Mexicans in the United States are returning to Mexico in increasing numbers
Between 2009 and 2014, nearly one million Mexican nationals (including their U.S.-born children) left the United States for Mexico of their own accord. That number is higher than the number of legal Mexican migrants who came to the United States. This increased tendency for repatriation from Mexico to the United States began to take shape during the financial troubles of 2008 in the United States. Although the Mexican National Survey of Demographic Dynamics (ENADID) reported that nearly 61% of repatriated Mexicans returned for the purpose of familial reunification, arguably this mass repatriation, the reversal of a diaspora created by economic conditions, is tied inseparably to the dynamics of the global economy and its inherent social dimensions in addition to the decision to return to be reunited with loved ones.
With the continual polarization of U.S.-Mexico border politics, stricter enforcement of immigration laws within the United States has contributed to a noticeable drop in the number of Mexican nationals entering the United States. In 2004, U.S. border apprehensions of Mexicans numbered 1,142,807. That figure plummeted to 230,000 by 2014 (Office of Immigration Statistics, 2014). The U.S. Department of Homeland Security reported that between 2009 and 2014, nearly 870,000 Mexican nationals legally entered and achieved legal permanent residence in the United States. Between 1990 and 1999, nearly 2,700,000 legal Mexican migrants entered the United States; from 2000 to 2009, nearly 1,700,000 entered (Office of Immigration Statistics, 2014). The trend is downward.
Since the economic liberalization of the 1980s and 1990s, Mexico’s role in the international economy, and especially in the North American trade bloc, has grown exponentially. Since the signing of the North American Free Trade Agreement (NAFTA), Mexico’s export value has risen nearly 475%, from US $60.8 billion to US $349.6 billion from 1994 to 2011. While the Mexican economy was certainly hit hard in 2009 by its dependence on the United States as a market for exports, it was not hit nearly as hard as the United States’ economy, and had been steadily improving since the signing of NAFTA. In other words, the economic conditions and opportunities in Mexico had been steadily improving in the years leading up to the 2008 crash, especially as foreign companies began to flood into Mexico.
Keeping the above in mind, the abysmal economic situation of the United States for migrant workers is illustrated by the estimated 15% drop in remittances sent to Mexico from the United States in the years 2008 to 2009. The U.S. Bureau of Labor Statistics estimated that when the unemployment of marginally attached and part-time laborers is included, U.S. unemployment rates reached 16% in 2009 (Bureau of Labor Statistics, 2015).
The evaporating employment opportunities for migrants in the United States has been supplemented by expanding opportunities in Mexico provided by the influx of foreign capital
made possible by free trade agreements like NAFTA. Mexico holds the world record for most currently effective free trade agreements.

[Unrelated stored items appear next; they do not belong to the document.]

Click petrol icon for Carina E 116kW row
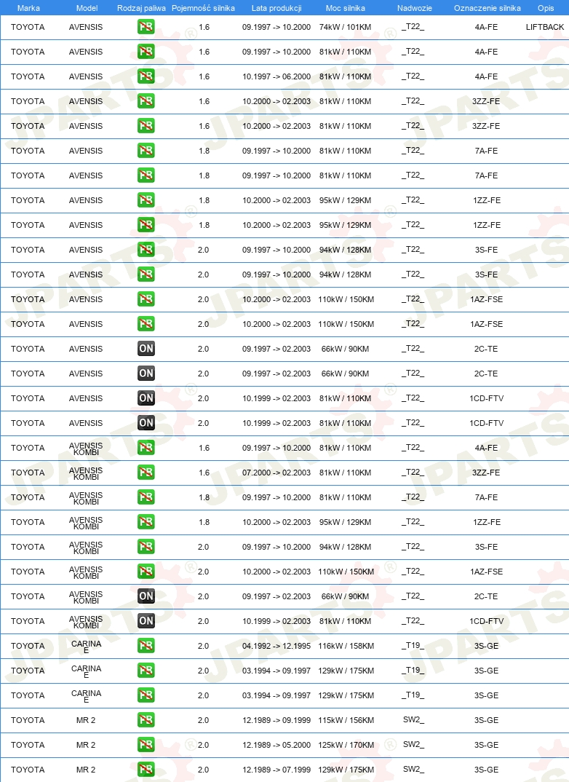The image size is (569, 782). pos(146,646)
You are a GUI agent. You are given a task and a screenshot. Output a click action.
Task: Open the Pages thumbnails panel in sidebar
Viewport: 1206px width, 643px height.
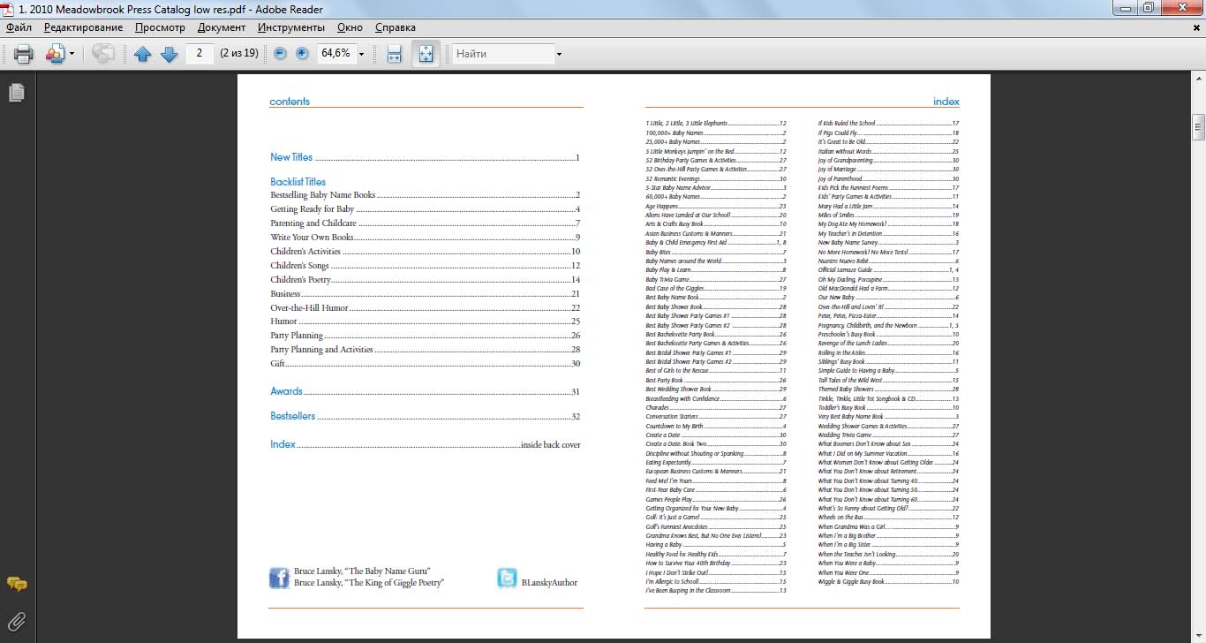pos(17,92)
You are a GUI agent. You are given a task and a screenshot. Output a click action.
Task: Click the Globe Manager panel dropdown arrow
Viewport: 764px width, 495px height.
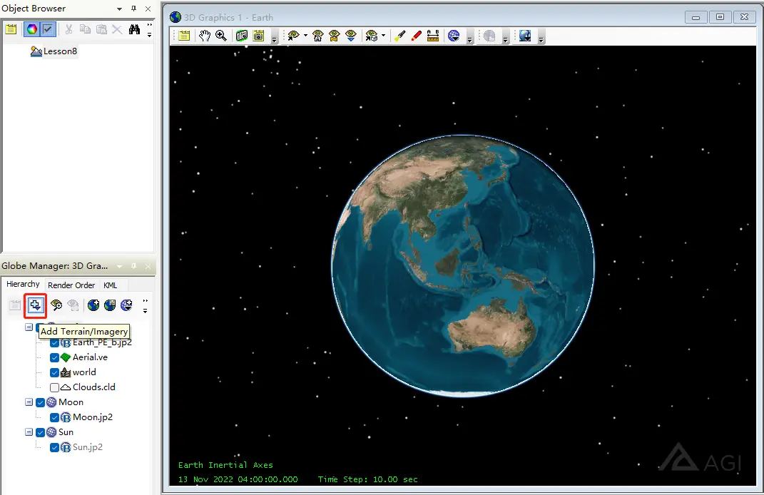pyautogui.click(x=119, y=266)

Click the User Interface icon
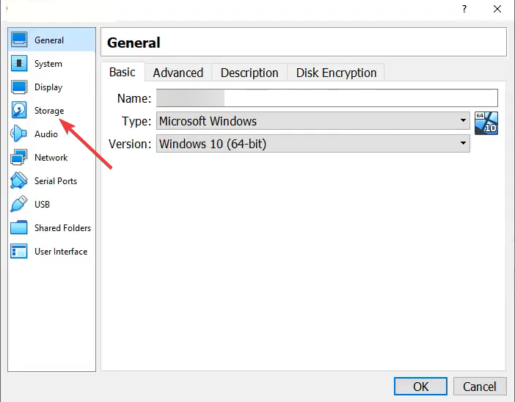(x=20, y=252)
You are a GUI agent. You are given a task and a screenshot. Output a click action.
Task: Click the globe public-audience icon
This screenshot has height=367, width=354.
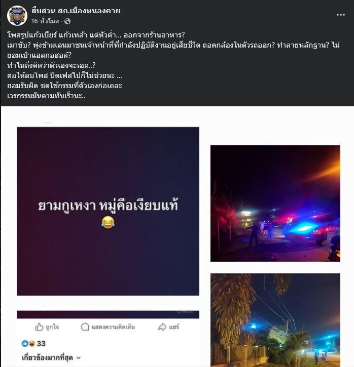(x=67, y=21)
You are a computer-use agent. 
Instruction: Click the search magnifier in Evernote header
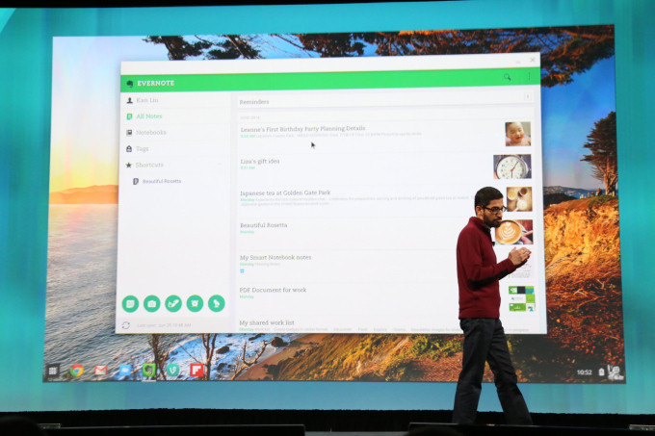pyautogui.click(x=508, y=77)
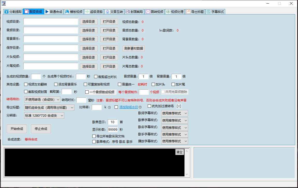Screen dimensions: 298x188
Task: Click help icon beside 添加贴纸水印 link
Action: 140,107
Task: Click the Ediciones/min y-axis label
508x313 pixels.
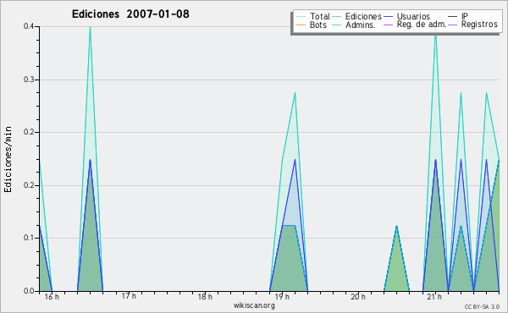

While economic hardship hit all sectors of the United States, the damage was relatively lower in Mexico; historically sought-after remittances to Mexico were not only harder to come by but were becoming somewhat less necessary. Just as the influx of capital brought by NAFTA made possible the conditions under which more Mexicans could return to their own country, more Mexican nationals are likely to return home as new trade agreements, such as the Trans-Pacific Partnership, continue to advance Mexico’s economy and bring the diaspora home to greater economic opportunity.